Fwd: Questions with the in_cksumdata() function in sys/amd64/amd64/in_cksum.c

Mon Oct 20 08:34:02 UTC 2014

On Mon, Oct 20, 2014 at 01:47:55PM +0800, Tiwei Bie wrote:
> > I would be not surprised if this manual prefetching by explicit reads
> > causes slowdown of the function.  I suspect it could confuse hardware
> > prefetcher by breaking the linear pattern, or the patch could break
> > the logic of the limited forward-looking oracle by reading too far
> > from the current linear read tip.
> > 
> > Also, it could confuse the data flow engine if the register allocator
> > is unable to see that the read value is needed not right now, and cause
> > unneeded stall while next cache line is fetched.
> > 
> > Sure, all my speculations are pure garbage until confirmed by
> > measurements with pmc, but I think that the patch below must be
> > benchmarked to confirm any value it provides as well. My opinion is,
> > we should either remove the manual prefetch, or do it with PREFETCHLX
> > instructions only, instead of real read.
> 
> I have done a rather simple test.

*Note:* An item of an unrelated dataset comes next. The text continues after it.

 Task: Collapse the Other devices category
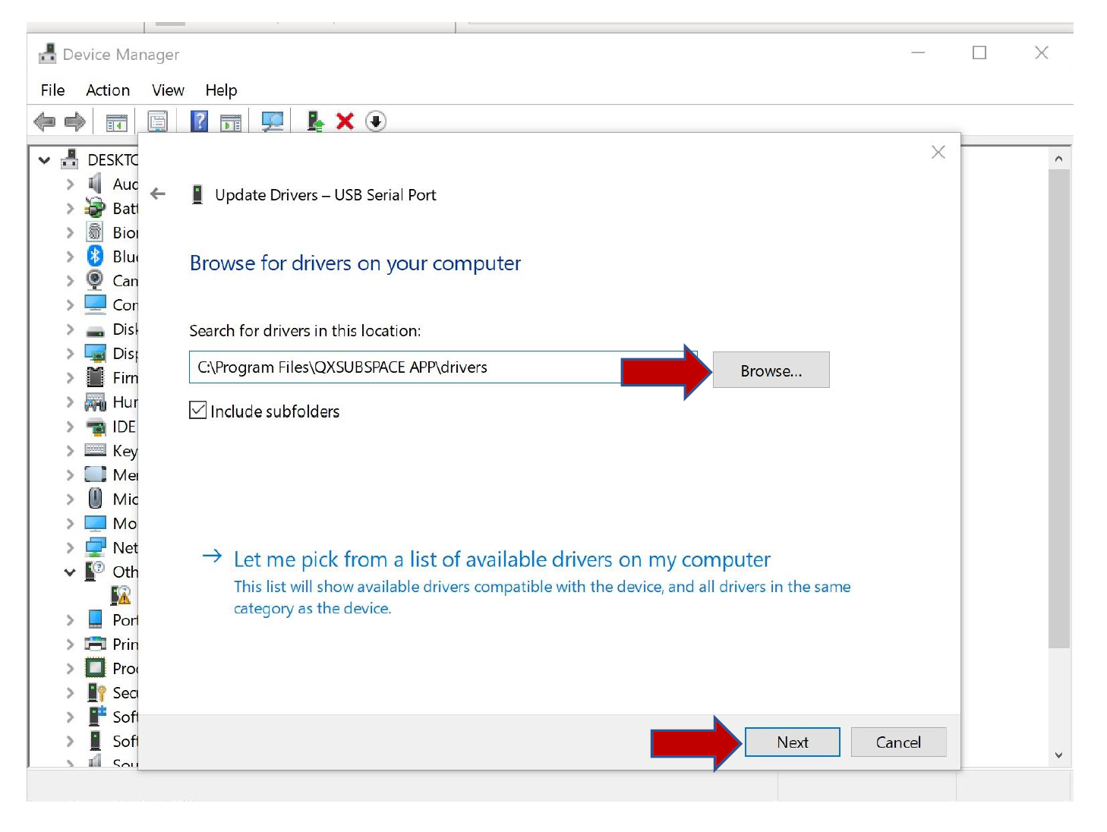pos(68,572)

And the results are listed as follows:
> 
Yes, too simple to draw conclusion, IMO.

Please look at the ministat(1).  I think that the test run length
is too short to come with any decisions.  The length x 3 runs does not
give enough confidence; but ministat would provide the numbers to judge.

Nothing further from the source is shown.